A jump label uses the same technique, but, since it applies to static instrumentation (tracepoints), it is meant to reduce the impact of the likely case that the tracepoint is disabled. It does that by using an assembly construct that will be available in the soon-to-be-released GCC 4.5, the asm goto, which allows branching to labels.

For a tracepoint, the idea is that the disabled case will consist of a 5-byte NOP (conveniently sized to be overwritten with a jump) followed by a jump around the disabled tracepoint code. When the tracepoint gets enabled, text_poke_fixup() is used to turn the NOP into a jump to the label in the DECLARE_TRACE() macro. That code is what the original unconditional jump skips over.

The jump labels patch then has code to manage the state of the tracepoints, including the labels and addresses, along with the current enabled/disabled status of the tracepoint. It is somewhat of a hackish abuse of the pre-processor and assembler, but according to Jason Baron, who proposed the patch, it results in "an average improvement of 30 cycles per-tracepoint on x86_64 systems that I've tested".

Jump labels eliminate the current test and jump that is done for each tracepoint, because it can dynamically enable and disable the tracepoint code. Adding the NOP and unconditional jump add "2 - 4 cycles on average vs. no tracepoint", Baron said, which is a pretty low cost for this kind of instrumentation.

Both of these techniques are likely to need some more "soaking" time before they are ready for the mainline.

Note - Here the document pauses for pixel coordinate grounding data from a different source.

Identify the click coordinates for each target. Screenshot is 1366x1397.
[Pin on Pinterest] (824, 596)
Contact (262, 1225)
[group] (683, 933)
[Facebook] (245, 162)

Jump labels is a more recent proposal and relies on features in a not-yet-released compiler, which would seem to put it a bit further behind. The reaction to both has been relatively positive, though, which probably indicates general agreement with their goals. Reducing the overhead for tracing and debugging is something that few will argue against.

Index entries for this article
KernelJump label
KernelKprobes
KernelTracing


to post comments

Minimizing instrumentation impacts

Posted Dec 13, 2009 15:39 UTC (Sun) by oak (guest, #2786) [Link]

"The instructions that are located at the address to be probed still need
to be executed once they are replaced by a jump, of course, so a 'detour'
buffer is created. The detour buffer emulates an exception that contains
the instructions copied from the probed location, followed by a jump back
to the original execution path."

Doesn't kernel already use[1] some kind of a "detour" buffer to execute
the instructions (at least I remember reading about something similar)?
And isn't this kind of code architecture specific[2], which archs this
patch supports?

[1] Disabling breakpoint, running the instructions and re-enabling the
breakpoint cannot be used because then there's a race-condition with the
other threads, so the instructions are executed from a buffer set aside
for this purpose.

[2] there are some instructions which need "emulation" when run from a
different location due to using data at relative offsets.